What this task involves:
In the stretch of the listing from the line containing "Given: Click the word Gorsuch in tweet text" through the line containing "Looking at the", switch "tweet text" to "post text" and write those lines out again with nothing else changed. Don't include the pictures.

Records for the exercise:
※
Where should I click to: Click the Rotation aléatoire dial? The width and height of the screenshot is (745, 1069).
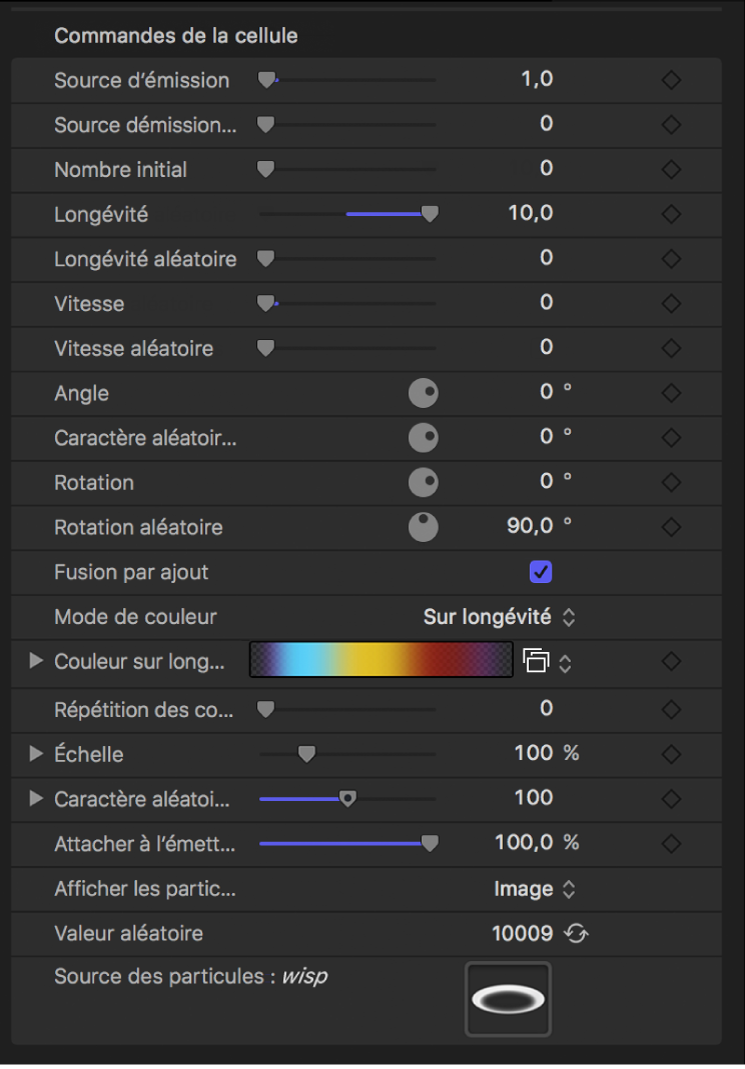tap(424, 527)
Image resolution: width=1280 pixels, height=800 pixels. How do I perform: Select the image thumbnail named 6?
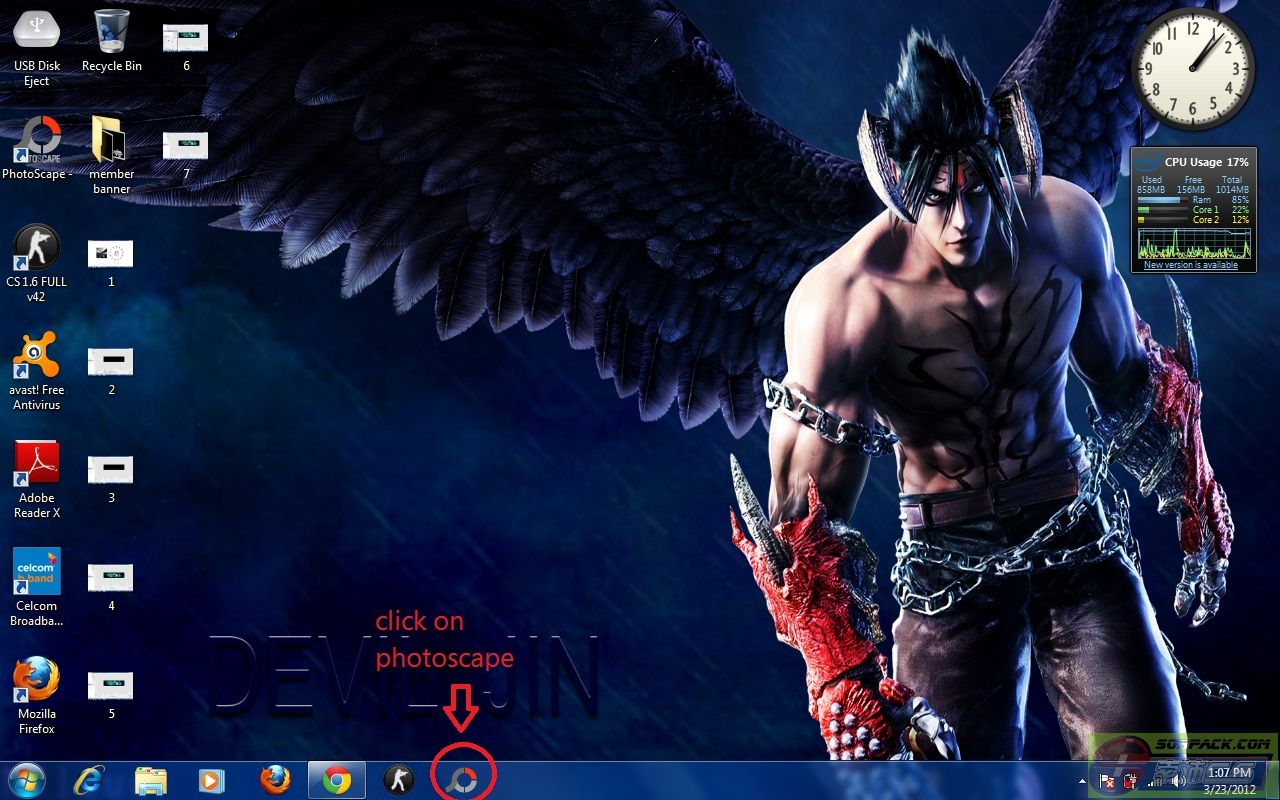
※
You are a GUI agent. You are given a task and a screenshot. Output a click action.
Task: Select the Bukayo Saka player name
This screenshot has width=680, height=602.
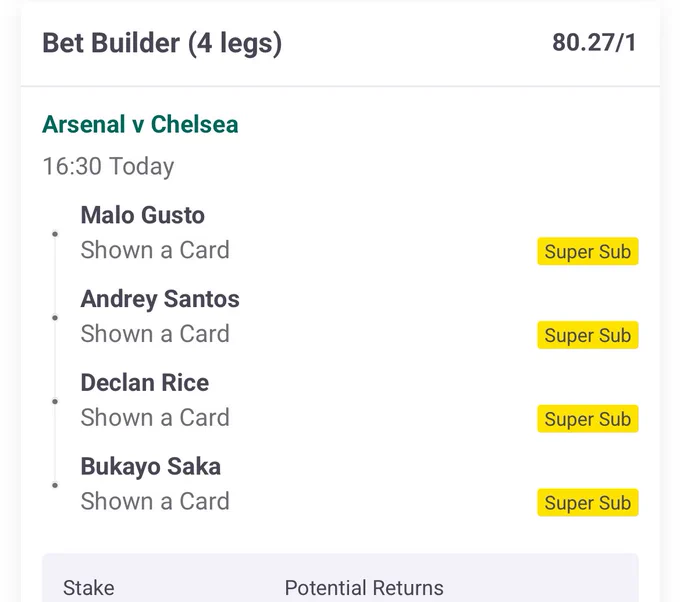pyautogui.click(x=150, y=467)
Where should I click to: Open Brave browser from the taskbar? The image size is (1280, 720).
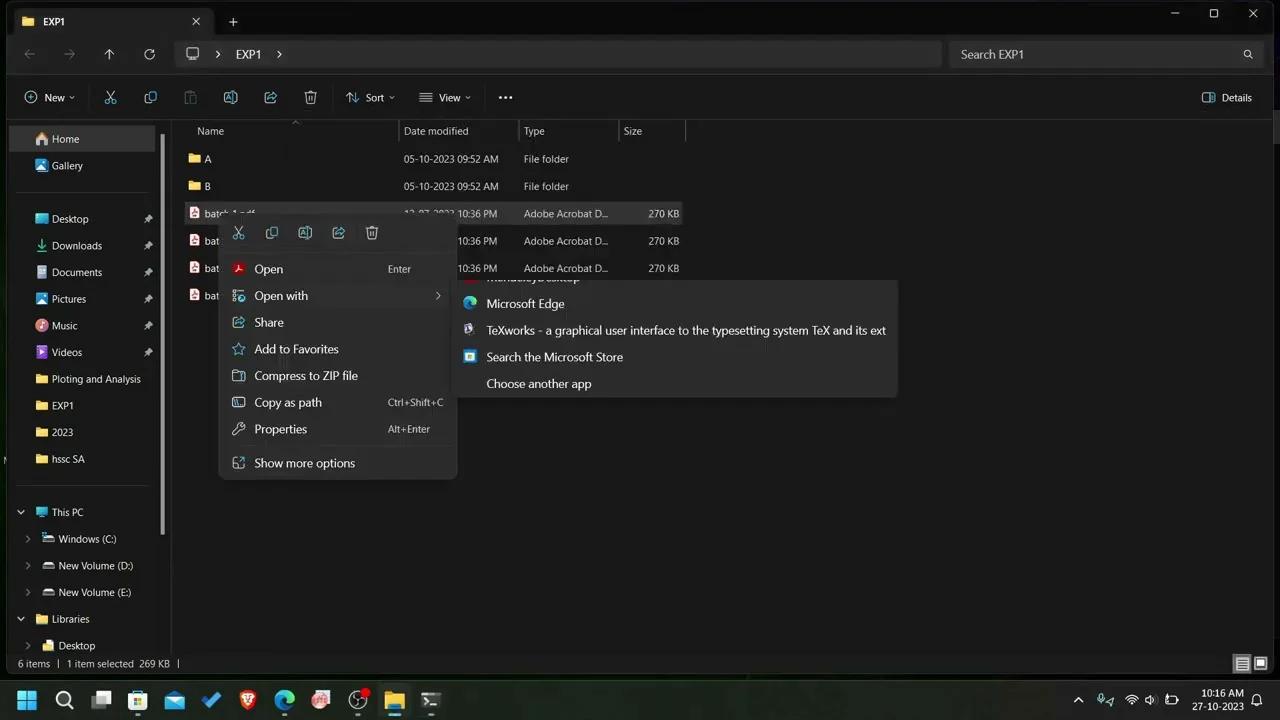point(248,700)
※
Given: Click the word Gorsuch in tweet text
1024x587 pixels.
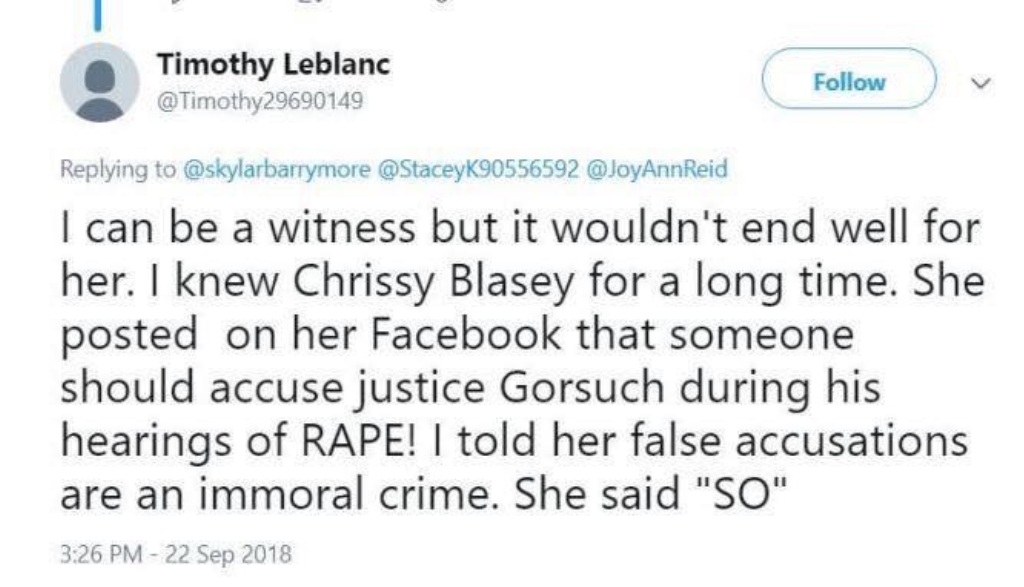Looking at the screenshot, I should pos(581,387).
※
The completed task:
Given: Click the word Gorsuch in post text
1024x587 pixels.
Looking at the screenshot, I should pos(581,387).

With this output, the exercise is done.